TellMeWhoTheVillainsAre · 14/07/2024 10:42

I don't know why people are saying to cut your sister off. You are the guardian of your children. You've already said that you don't allow her take your children anywhere alone, so I can't see how simply being friends with him is putting your children at any risk.

My children have 4 aunts and 6 uncles. They know none of their friends. None of their friends have ever been in my house. I've never invited any of them for Christmas!

I do believe your sister is vulnerable and is probably being used by this man who sees her vulnerability. She may even have been abused by him herself. But I don't see why that means you should cut her off. She's also a victim. I'd be more inclined to keep her close and keep an eye on her. There is no reason whatsoever that your children will ever be in danger of being anywhere near this man so cutting off your sister seems unnecessary.

Two words: Vanessa George.

Cremeroulety · 14/07/2024 12:29

I don't know why people are saying to cut your sister off. You are the guardian of your children. You've already said that you don't allow her take your children anywhere alone, so I can't see how simply being friends with him is putting your children at any risk

I won’t even repeat myself but there are pages upon pages of posters on this thread- including myself - clearly stating in detail why there are risks to her sister remaining in contact with Dave the child sex offender while she continues to nurture her relationship with her niece.

My children have 4 aunts and 6 uncles. They know none of their friends. None of their friends have ever been in my house. I've never invited any of them for Christmas

Well that’s irrelevant to Op, because her family / social set up is clearly different, she has already said that Dave was at a family event a couple of years back where there were children present. As a result of their sister’s friendship, this paedophile has already been socialising around their family/friends kids.
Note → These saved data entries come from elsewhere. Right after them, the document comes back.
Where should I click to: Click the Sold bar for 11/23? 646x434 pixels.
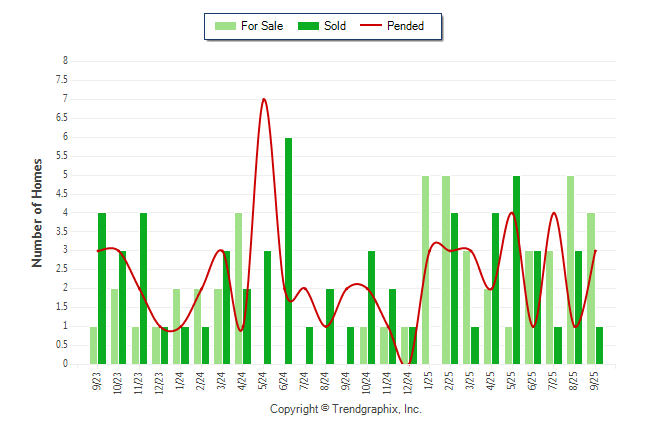pyautogui.click(x=144, y=289)
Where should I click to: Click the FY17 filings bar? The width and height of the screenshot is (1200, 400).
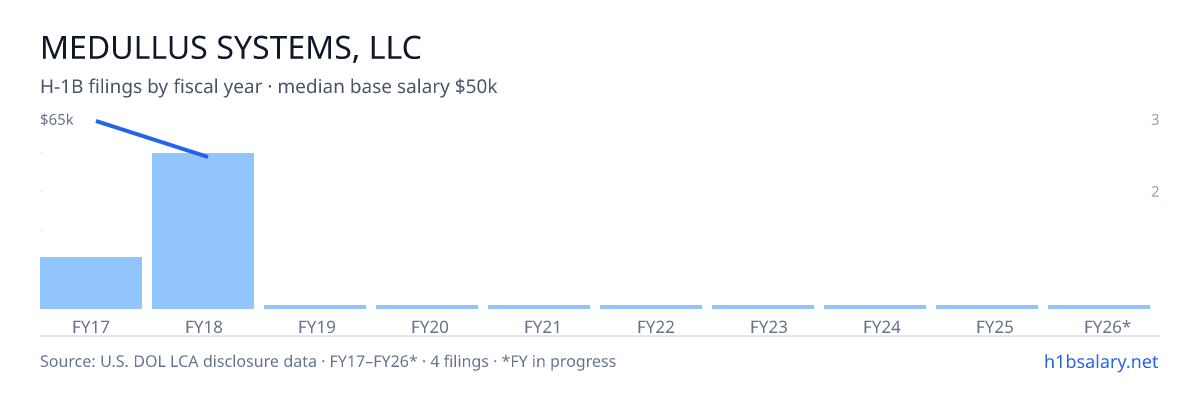point(91,283)
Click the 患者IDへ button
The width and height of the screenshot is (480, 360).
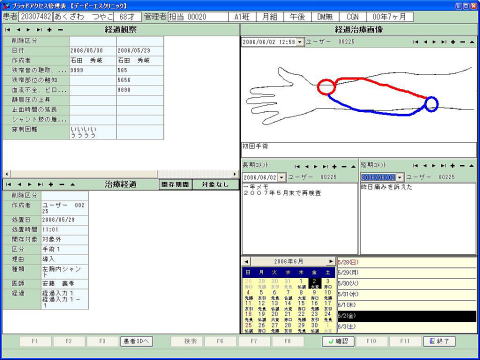(136, 341)
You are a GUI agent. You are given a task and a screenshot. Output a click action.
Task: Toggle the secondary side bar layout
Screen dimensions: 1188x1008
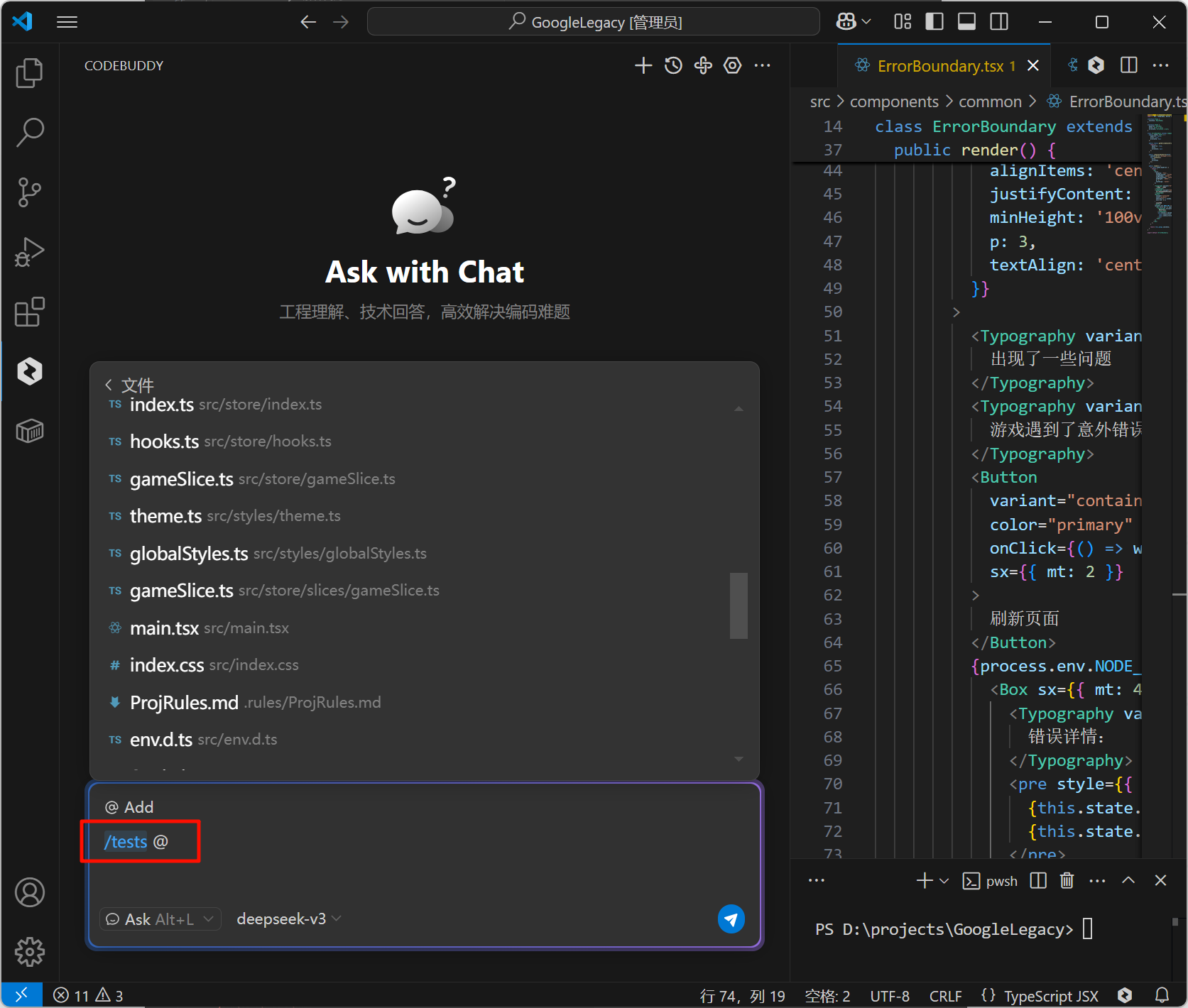[999, 22]
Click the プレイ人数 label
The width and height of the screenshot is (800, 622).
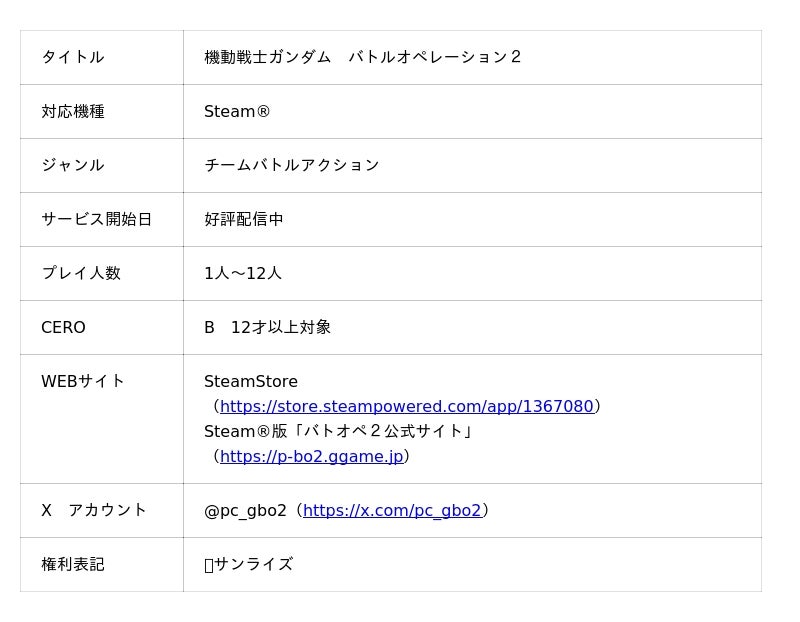point(81,273)
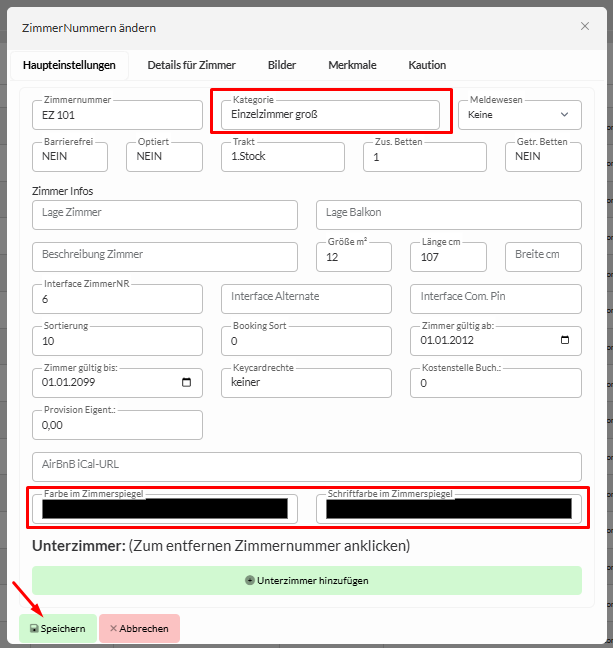Edit the Keycardrechte field

(305, 383)
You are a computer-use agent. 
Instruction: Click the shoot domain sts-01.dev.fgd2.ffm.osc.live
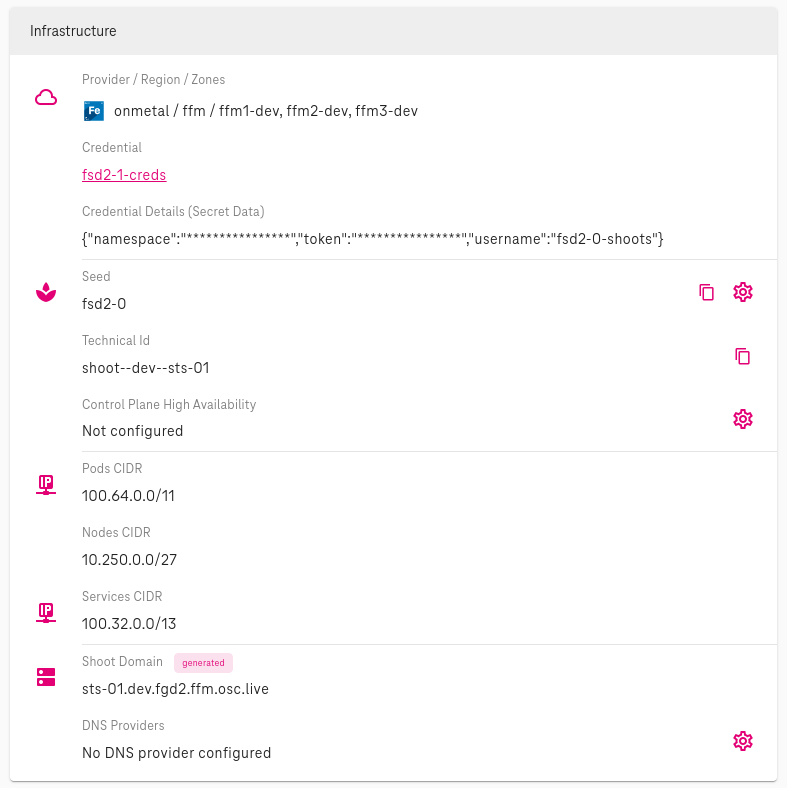click(175, 689)
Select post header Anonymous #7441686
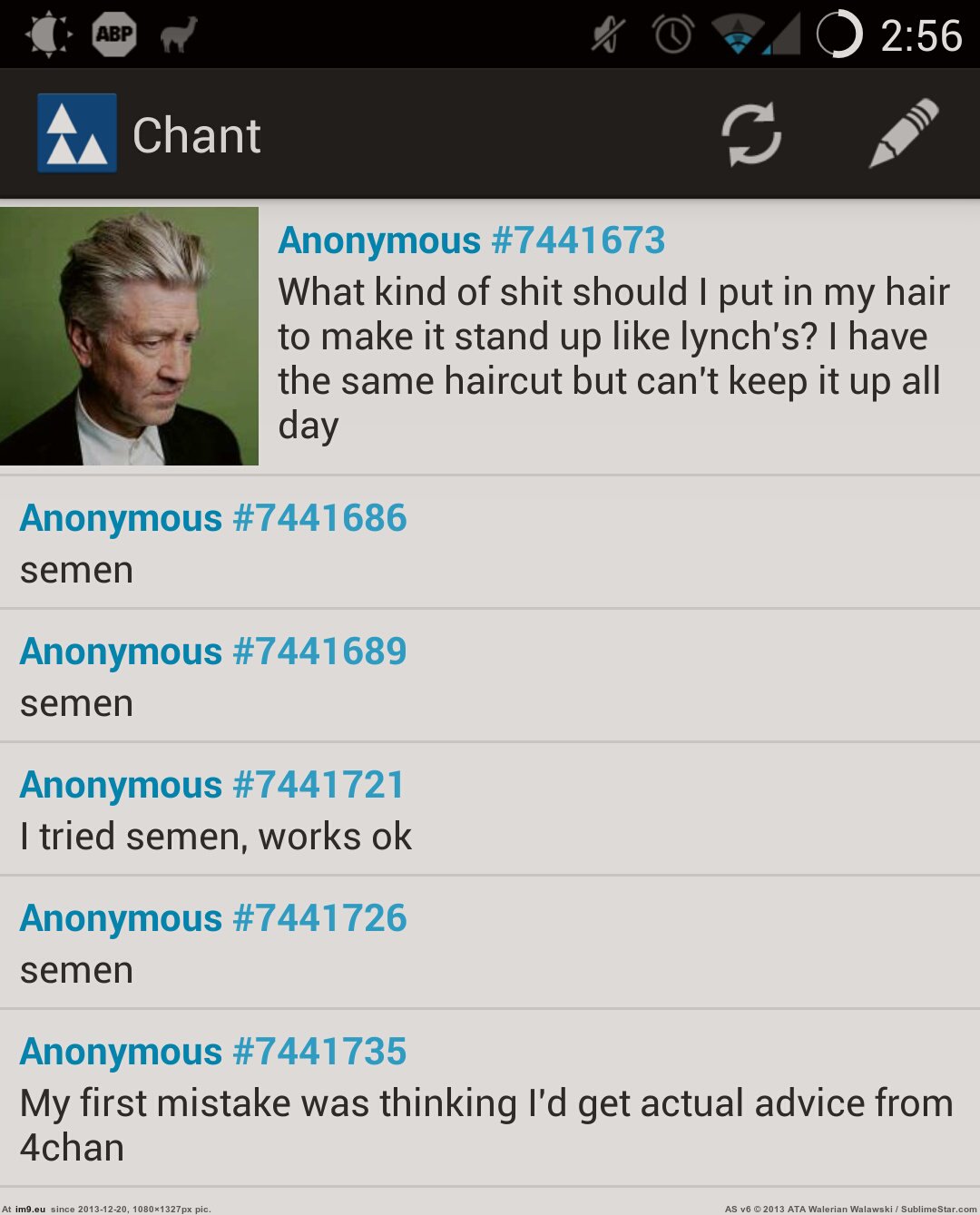Screen dimensions: 980x1215 (x=213, y=518)
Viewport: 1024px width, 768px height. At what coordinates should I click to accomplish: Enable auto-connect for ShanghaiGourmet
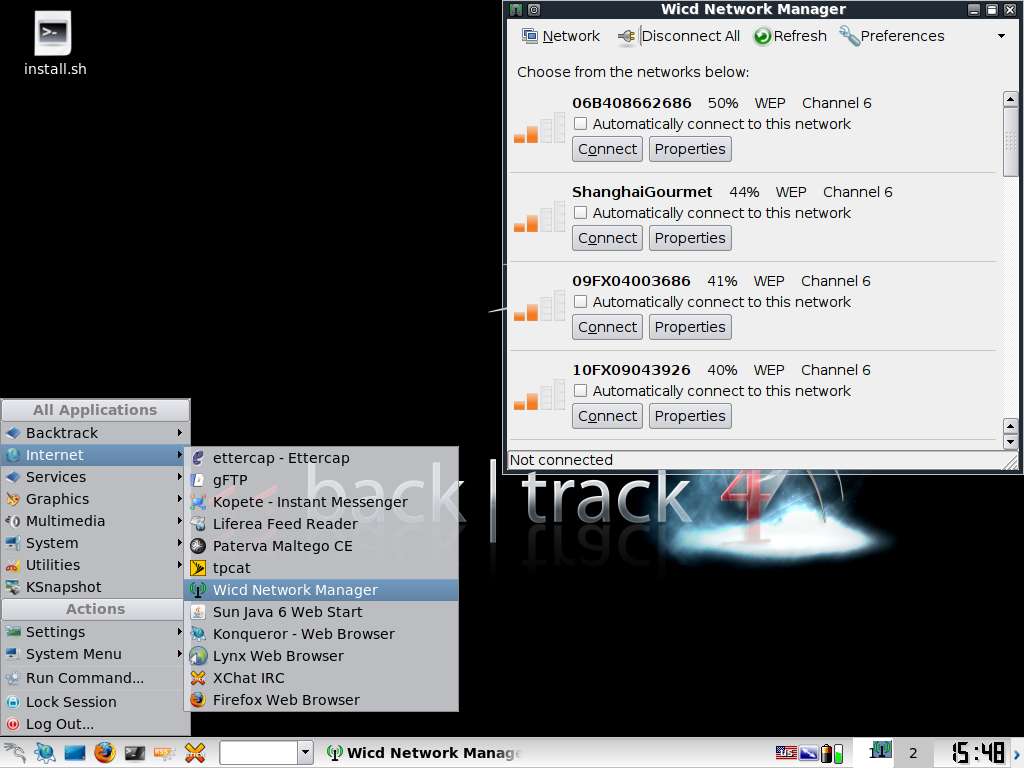[580, 212]
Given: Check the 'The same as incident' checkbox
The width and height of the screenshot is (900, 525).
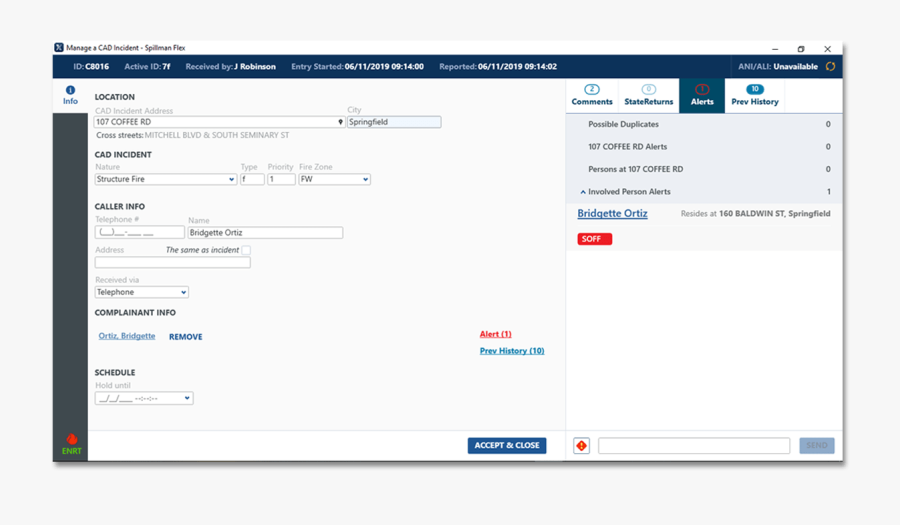Looking at the screenshot, I should pos(246,250).
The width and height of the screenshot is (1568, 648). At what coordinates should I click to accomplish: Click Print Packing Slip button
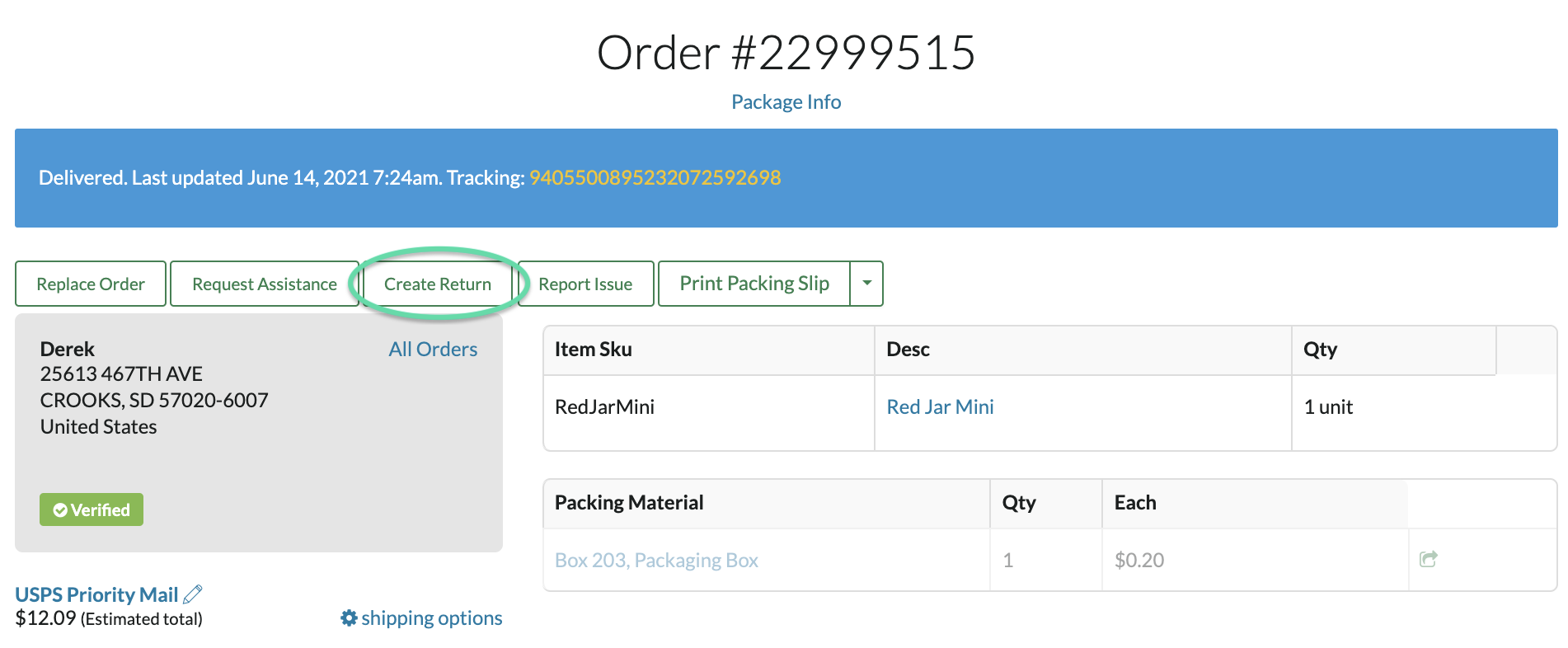click(754, 284)
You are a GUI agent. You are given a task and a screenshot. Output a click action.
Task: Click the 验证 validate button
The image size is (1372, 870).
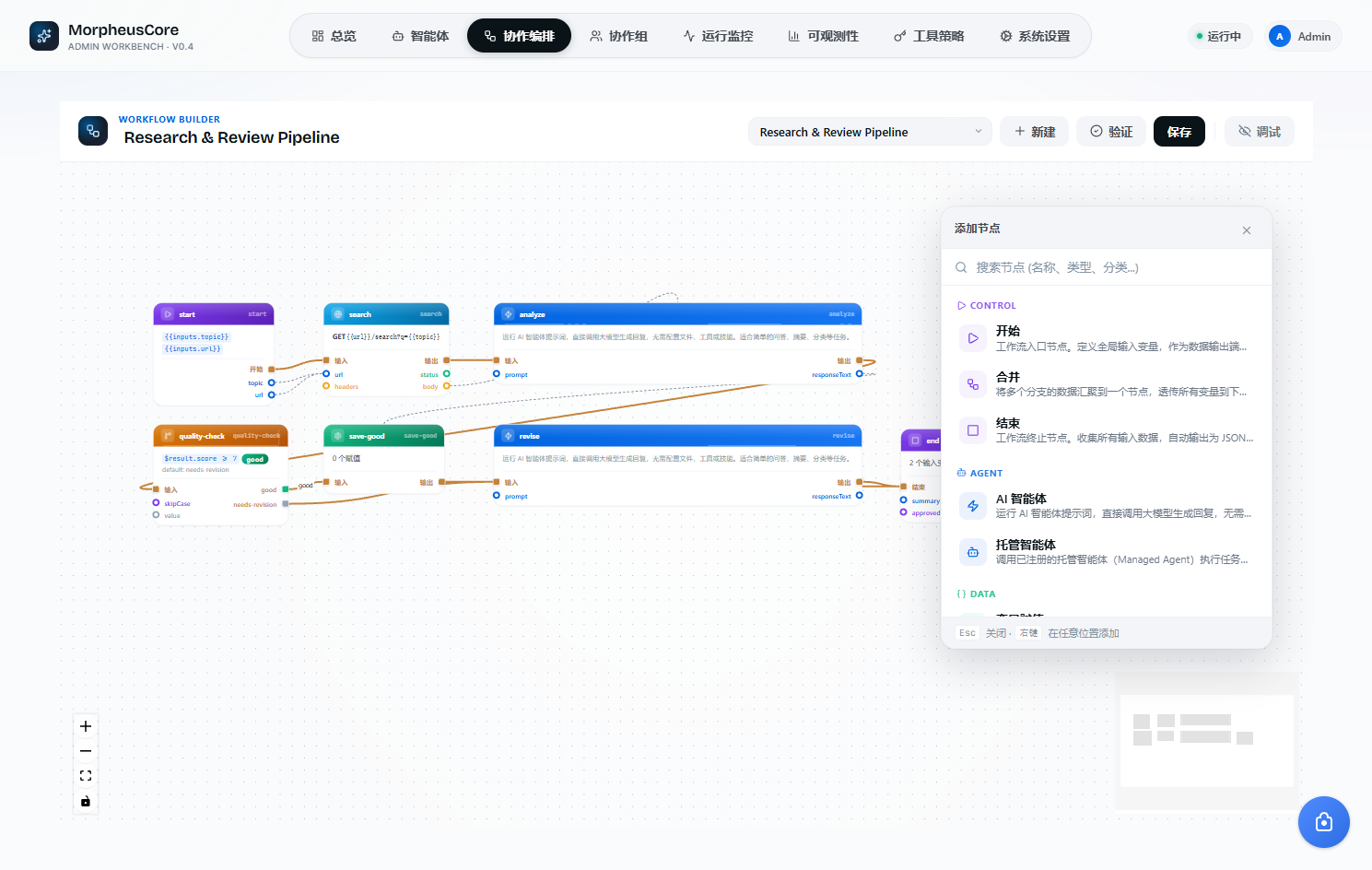[x=1111, y=132]
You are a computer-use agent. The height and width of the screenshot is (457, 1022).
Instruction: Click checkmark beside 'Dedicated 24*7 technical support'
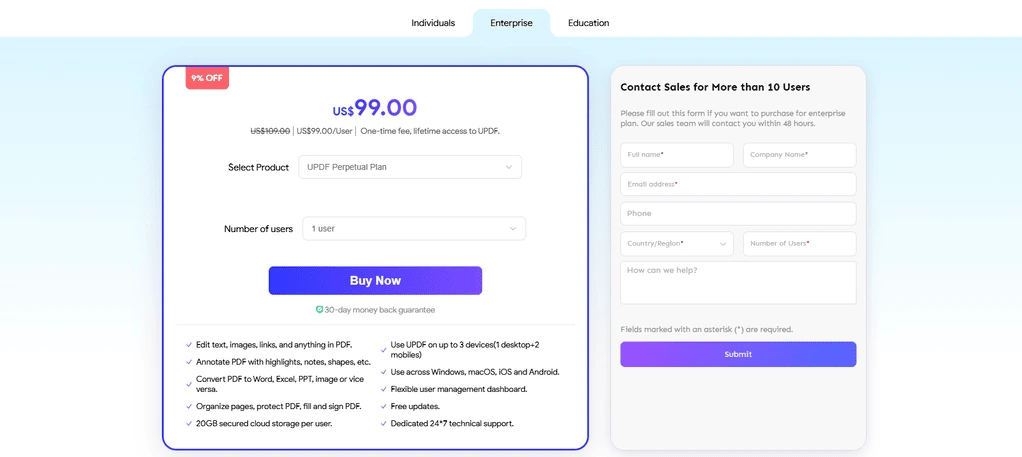point(384,424)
Cremeroulety · 14/07/2024 12:35

I do believe your sister is vulnerable and is probably being used by this man who sees her vulnerability. She may even have been abused by him herself. But I don't see why that means you should cut her off

Do people think being “vulnerable” doesn’t mean you’re not a risk to others? Especially to even more vulnerable people such as children? When I used to work in social services some of the people who posed a risk to children were other vulnerable (often older) children/siblings. Sadly we had to keep some siblings apart for their safety.

MetalFences · 14/07/2024 12:41

My children have 4 aunts and 6 uncles. They know none of their friends. None of their friends have ever been in my house. I've never invited any of them for Christmas

So what? I've got a blue car but that's got no relevance to the OP's situation either.

fliptopbin · 14/07/2024 12:52

Another thing to consider -is there a chance that your child being even tangentially involved with s paedophile might cause you to end up with social services at your door?